The plasma cell miscellaneous cluster was further segregated into 2.0 divisions: sleep difficulties and nausea/vomiting/diarrhea completely depended on the titers, whereas cutaneous rashes and taste/smell disorders partially depended on the titers. The team identified distinctive acute phase CTS genetic signatures linking various types of immunological cells to PASC a year post-discharge.
The findings indicated that molecular pathways resulting in PASC could be identified during the acute SARS-CoV-2 infection period and establish multiple distinctive etiologies resulting in varying long-term PASC outcomes. In addition, the pathways directly associate PASC symptom emergence to host responses to COVID-19.

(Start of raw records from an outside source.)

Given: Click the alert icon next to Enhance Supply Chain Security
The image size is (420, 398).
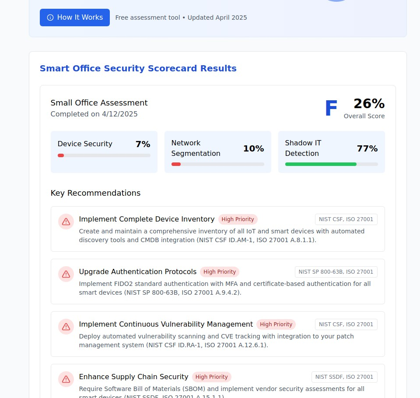Looking at the screenshot, I should coord(66,379).
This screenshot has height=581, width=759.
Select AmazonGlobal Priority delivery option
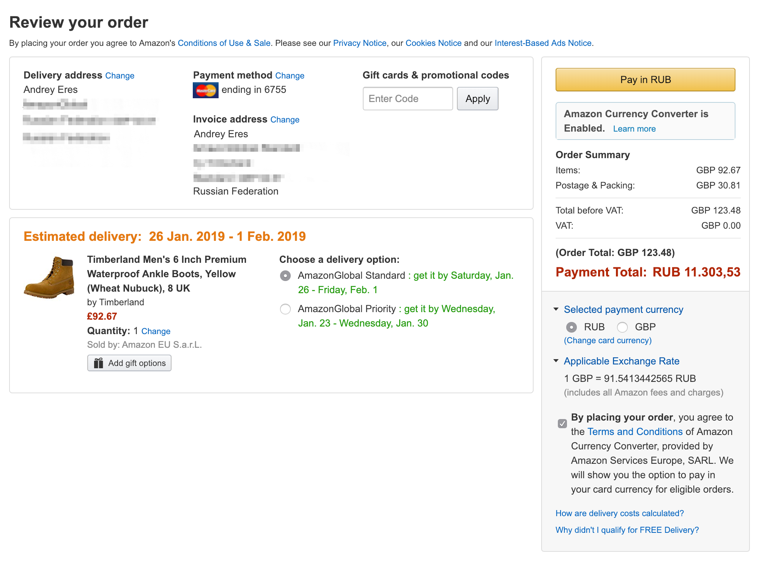[x=285, y=309]
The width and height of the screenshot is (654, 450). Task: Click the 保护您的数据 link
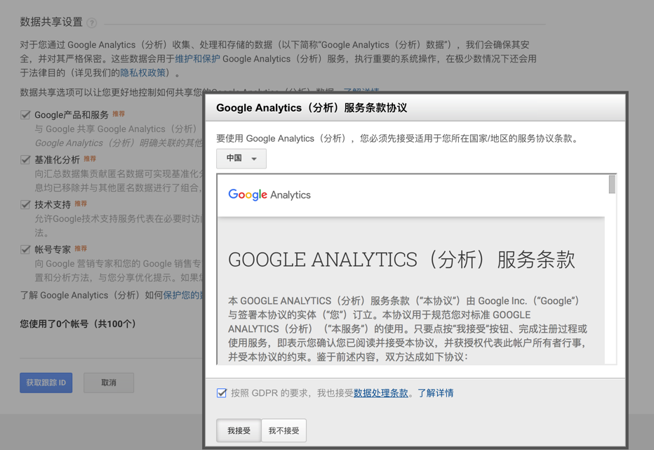tap(182, 296)
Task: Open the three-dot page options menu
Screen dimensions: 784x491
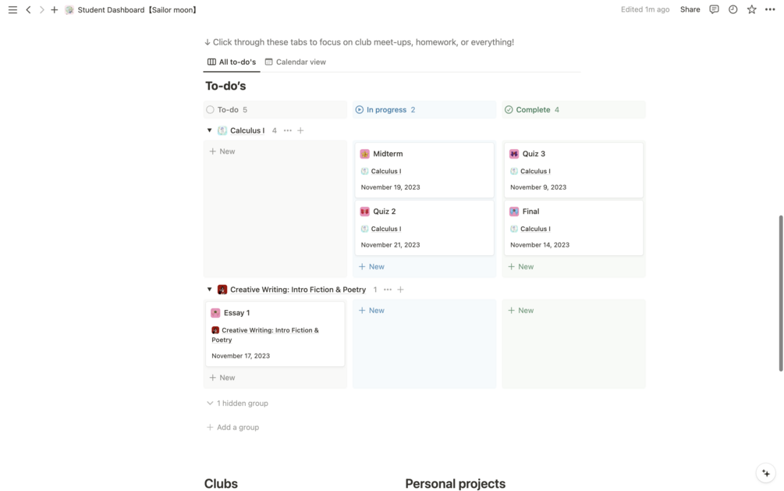Action: (x=770, y=10)
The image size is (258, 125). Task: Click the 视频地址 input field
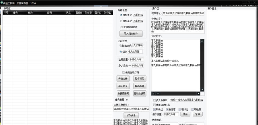pyautogui.click(x=183, y=13)
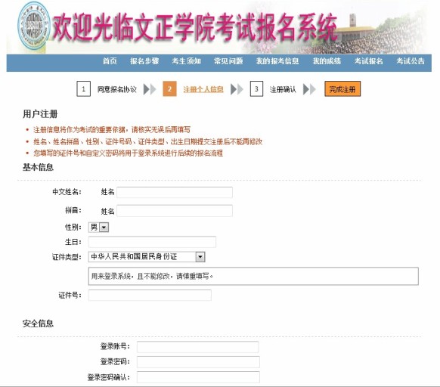Select the 中华人民共和国居民身份证 combo box

147,257
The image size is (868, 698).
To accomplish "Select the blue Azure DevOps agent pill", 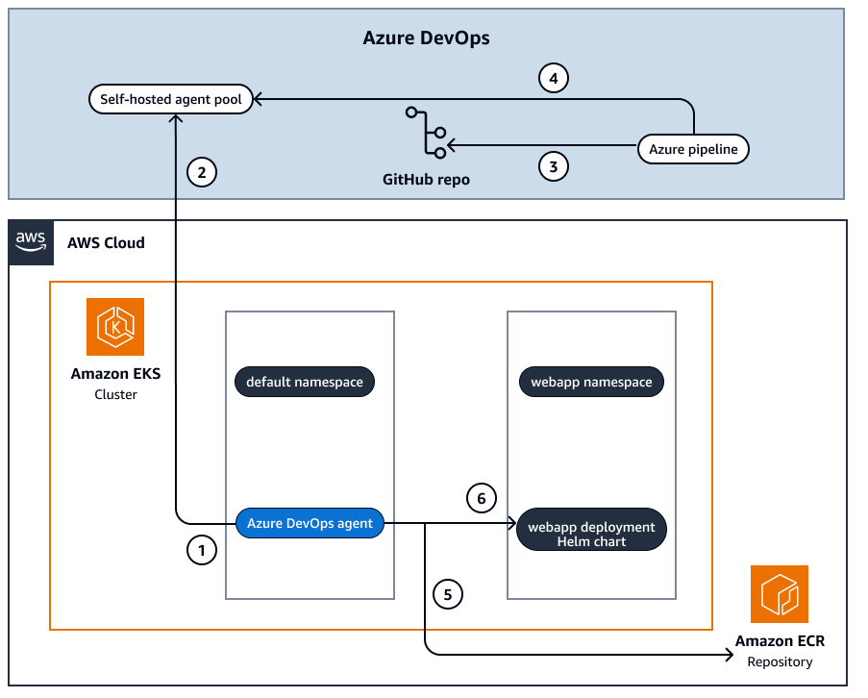I will click(x=309, y=523).
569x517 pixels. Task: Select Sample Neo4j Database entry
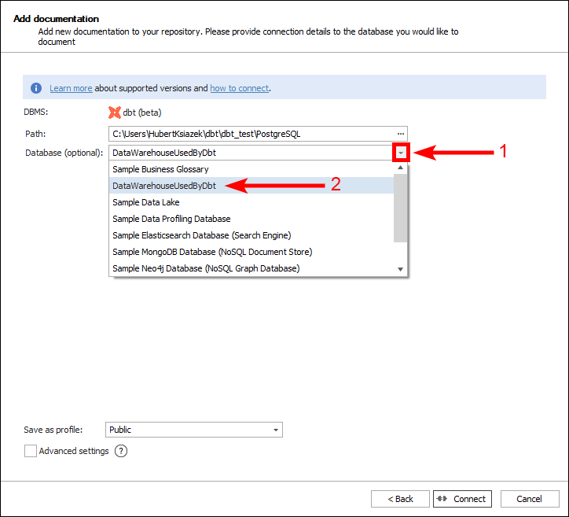point(206,268)
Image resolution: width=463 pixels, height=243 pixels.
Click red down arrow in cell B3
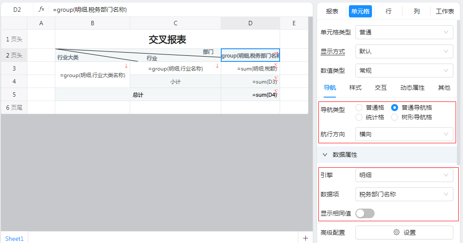(x=126, y=66)
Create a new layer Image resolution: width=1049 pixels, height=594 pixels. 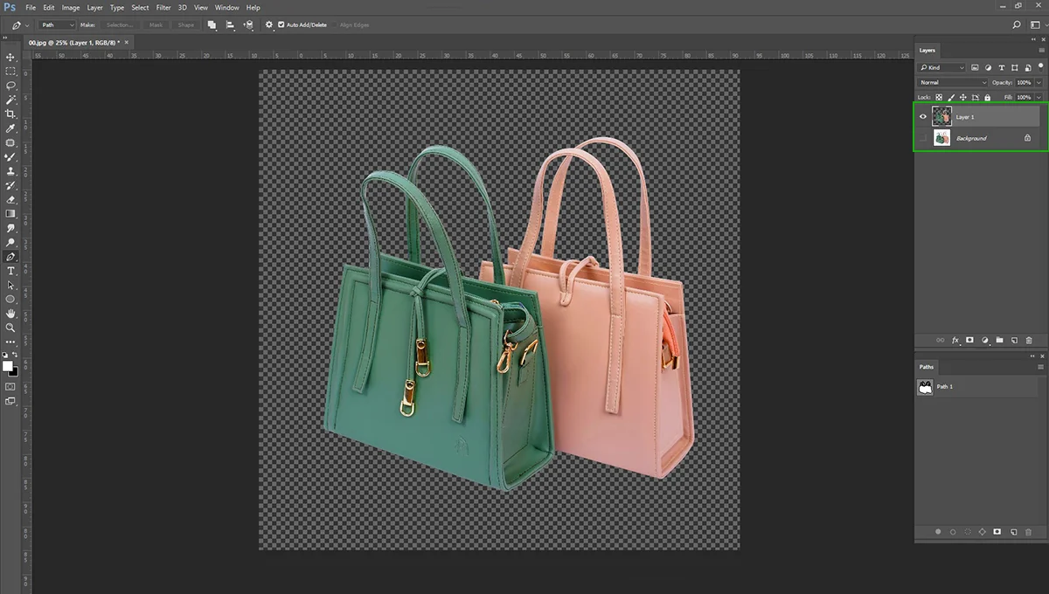pyautogui.click(x=1014, y=341)
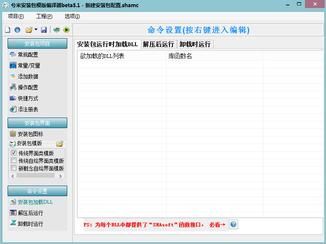Viewport: 326px width, 244px height.
Task: Collapse the 命令设置 sidebar section
Action: [x=37, y=191]
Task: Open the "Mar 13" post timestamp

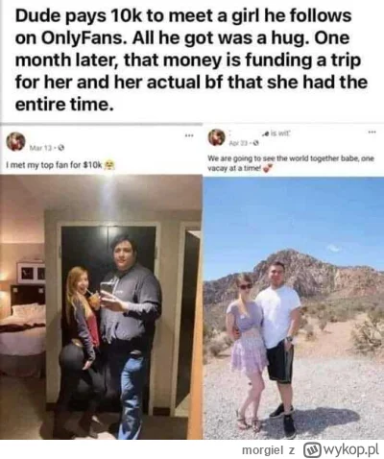Action: click(41, 148)
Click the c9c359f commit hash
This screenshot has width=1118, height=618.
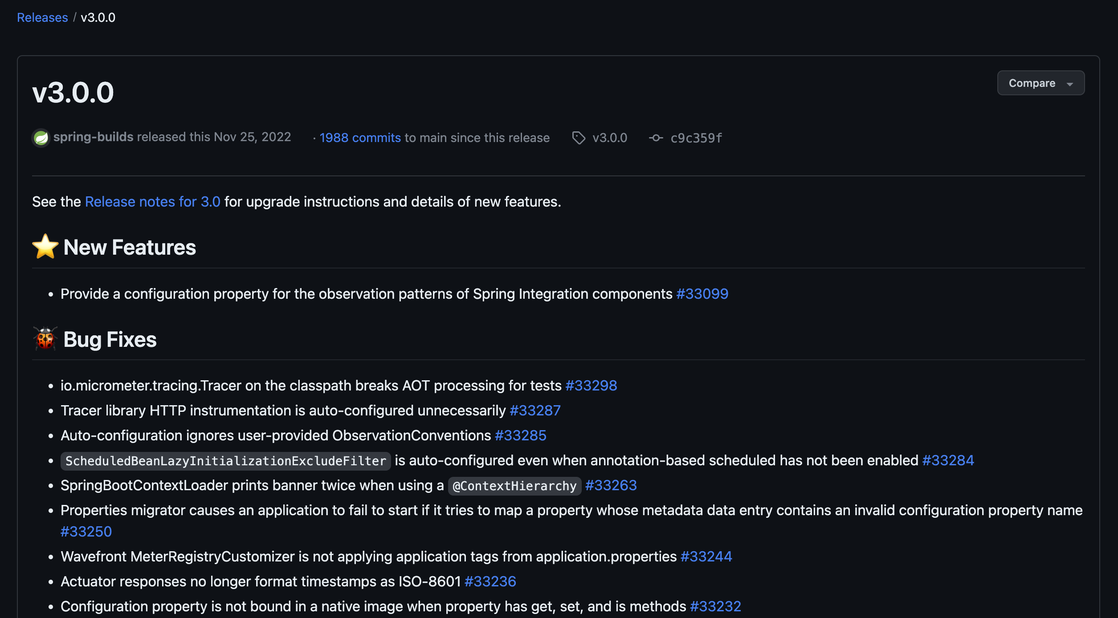pos(696,138)

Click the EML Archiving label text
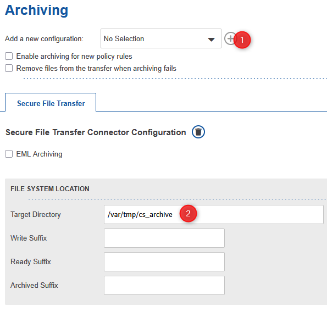click(x=39, y=154)
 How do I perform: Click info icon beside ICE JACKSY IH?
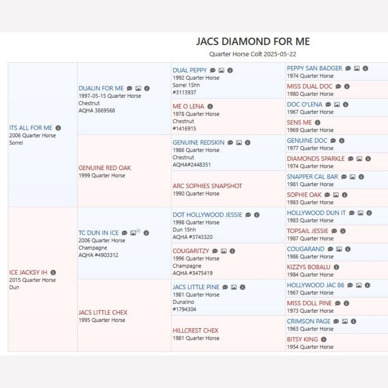coord(53,273)
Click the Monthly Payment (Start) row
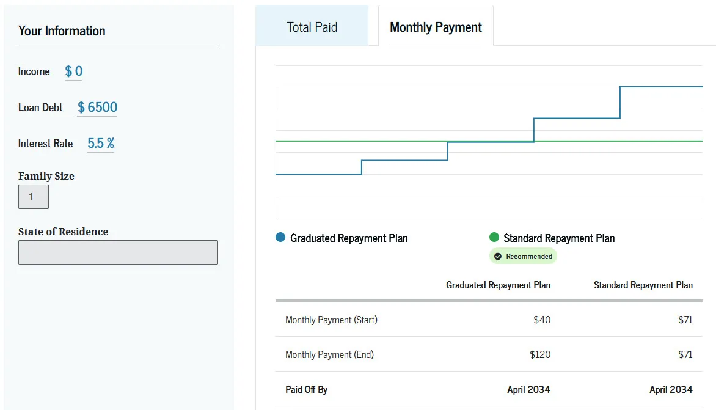The image size is (716, 410). (x=331, y=320)
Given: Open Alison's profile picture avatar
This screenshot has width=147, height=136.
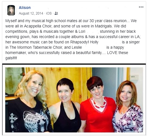Looking at the screenshot, I should pyautogui.click(x=11, y=10).
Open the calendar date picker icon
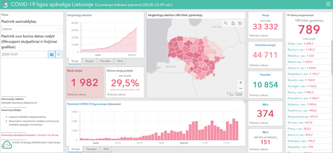 [x=51, y=54]
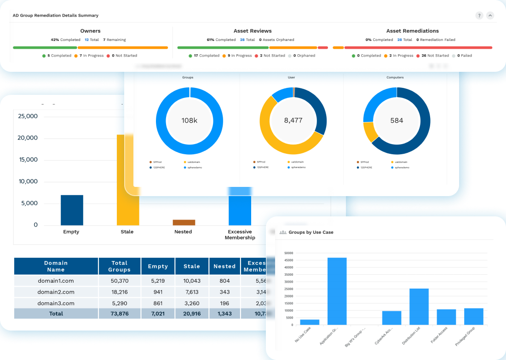Screen dimensions: 506x360
Task: Open the 28 Total link in Asset Reviews
Action: coord(247,40)
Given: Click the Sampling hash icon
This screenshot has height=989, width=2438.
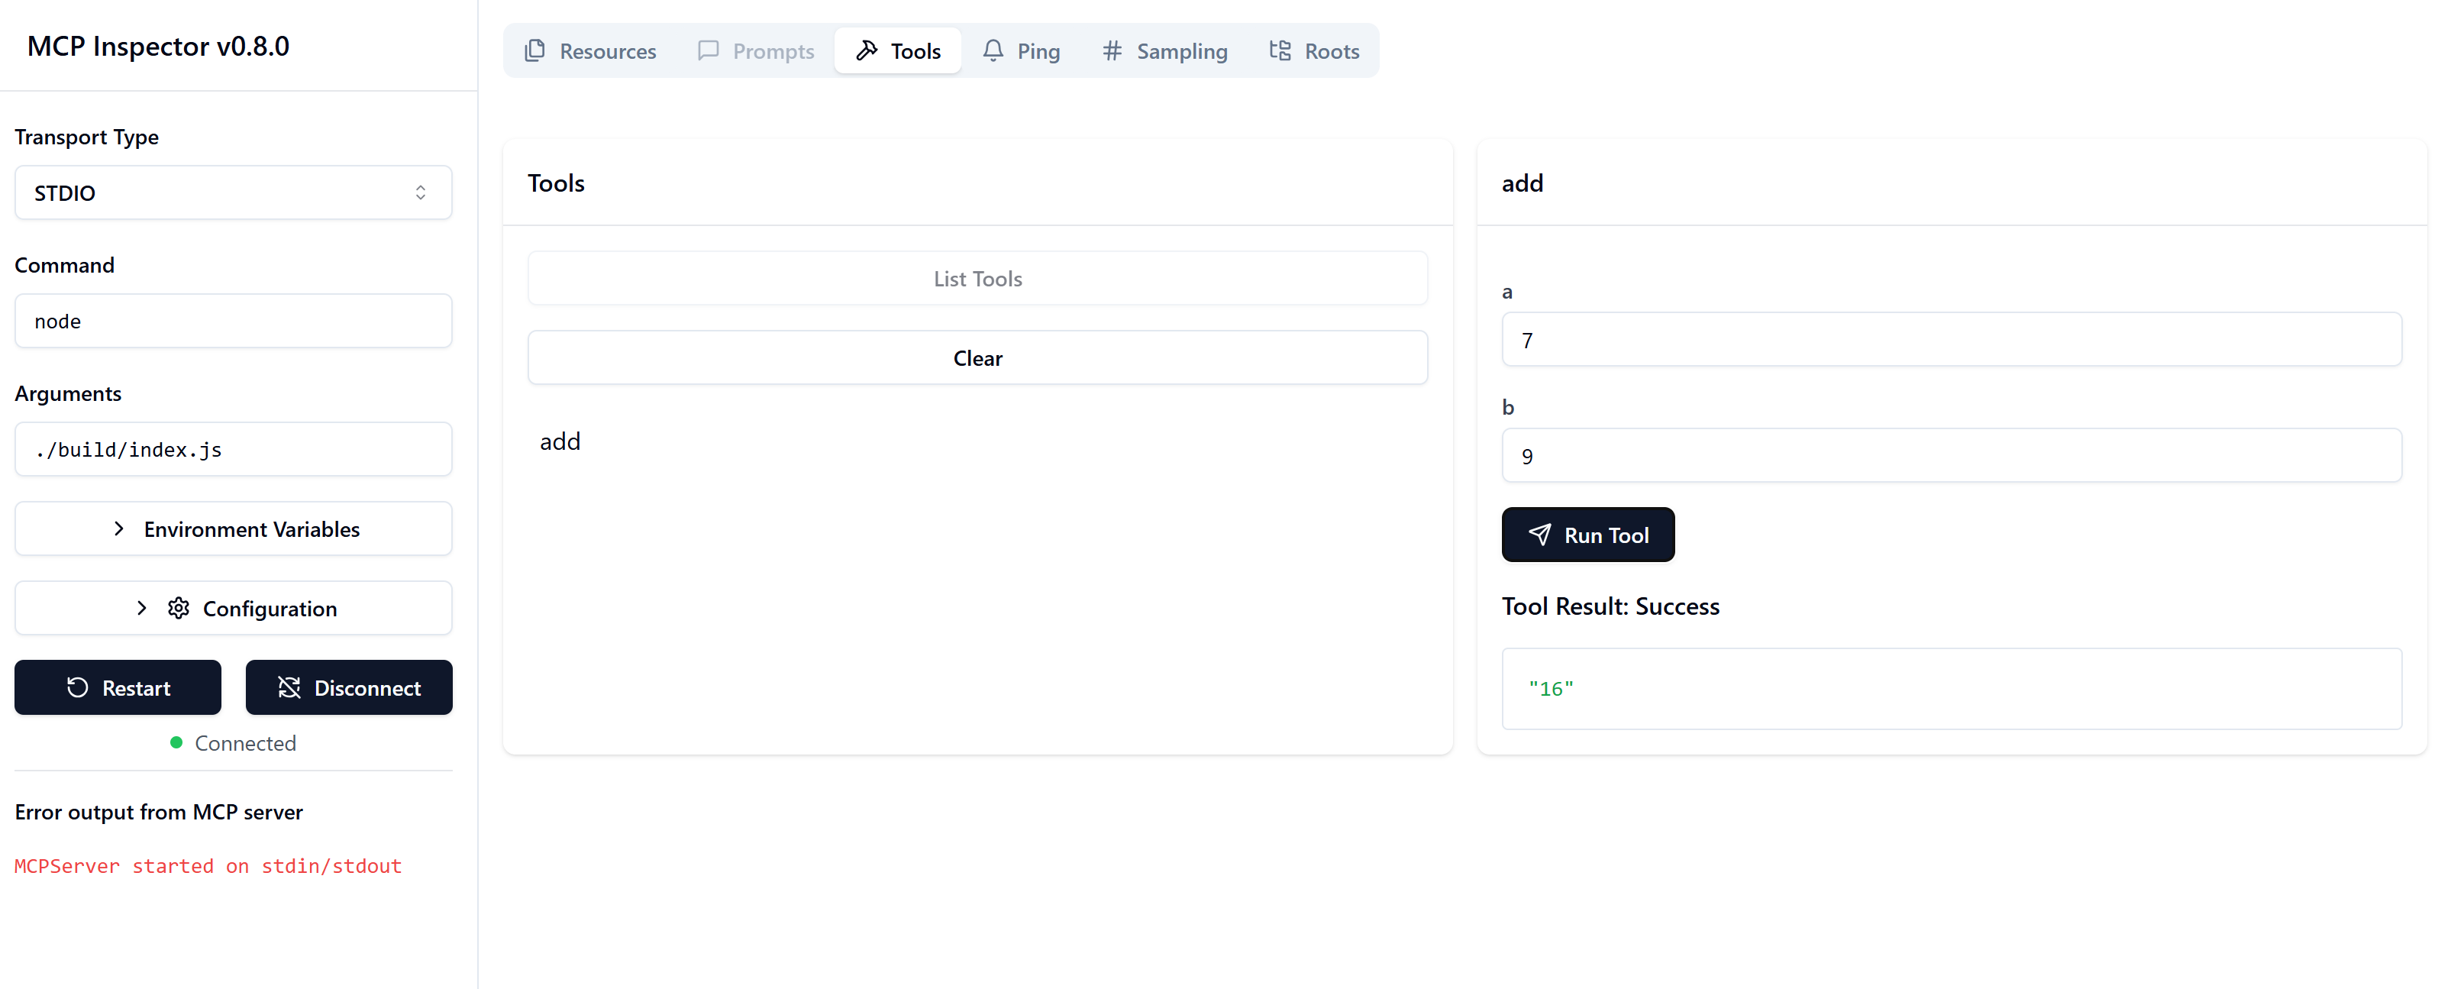Looking at the screenshot, I should coord(1112,50).
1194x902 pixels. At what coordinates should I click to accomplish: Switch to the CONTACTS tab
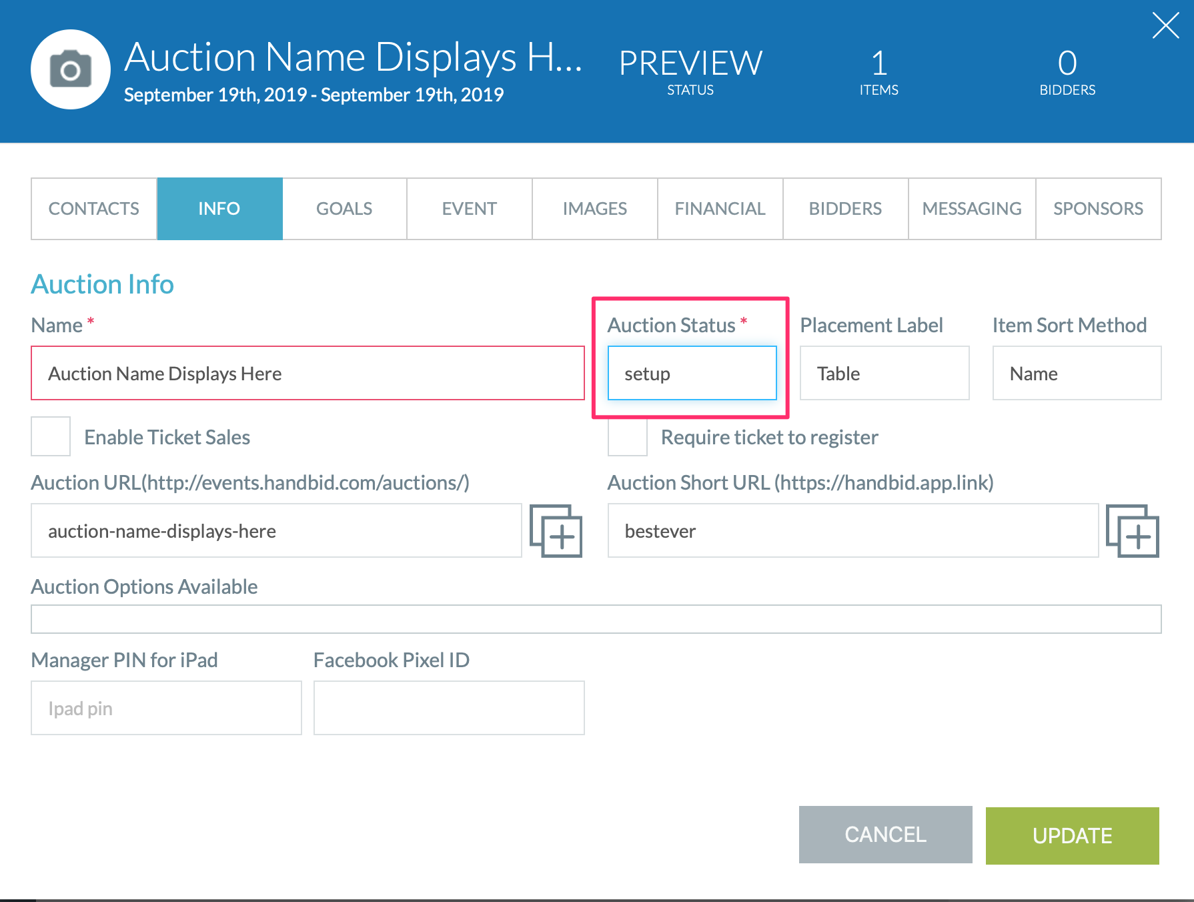click(93, 208)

Sex, age, COVID-19 severity, and ICU admissions did not significantly affect the COVID-19 symptoms, except for the association between hair loss and sex. Only sleep difficulties showed a significant association with acute COVID-19 anti-S antibody titers. The DE model was found to be fit for all types of cells where ≥1.0% of the alteration in predicted cell fractions could be explained by the severity of COVID-19.
Among other symptoms and cell types with >100 DEGs, γδ T lymphocytes and the cluster of differentiation 8+ (CD8+) were linked to worse life quality. In addition, neutrophils and memory-resting CD4+ T lymphocytes were linked to dental issues, and memory-activated CD4+ T lymphocytes were linked to thought/memory issues.
Two immune signatures largely depended on the anti-S titers: memory B lymphocytes with depression/anxiety and M1 macrophages with oxygen supplementation requirements. Similar findings were observed after repeating the analysis. Lower acute titers of total IgG3 or IgM were predictive of PASC development. Lower follicular helper T lymphocyte and higher acute plasma cell fractions were related to post-acute muscle pain and pneumonia, respectively. However, most PASC symptoms were not significantly associated with cell type ratios. Same-direction DEGs were usually conserved among immune signatures, which were independent of anti-S titers.
Overall, the study findings showed that multiple etiologies of PASC were already detectable during acute COVID-19, directly linking PASC symptoms with acute host responses to SARS-CoV-2 infections. The findings underscore the need to consider the acute COVID-19 phase to improve understanding of PASC development and demonstrate that the severity of acute SARS-CoV-2 infections alone cannot explain molecular processes leading to PASC.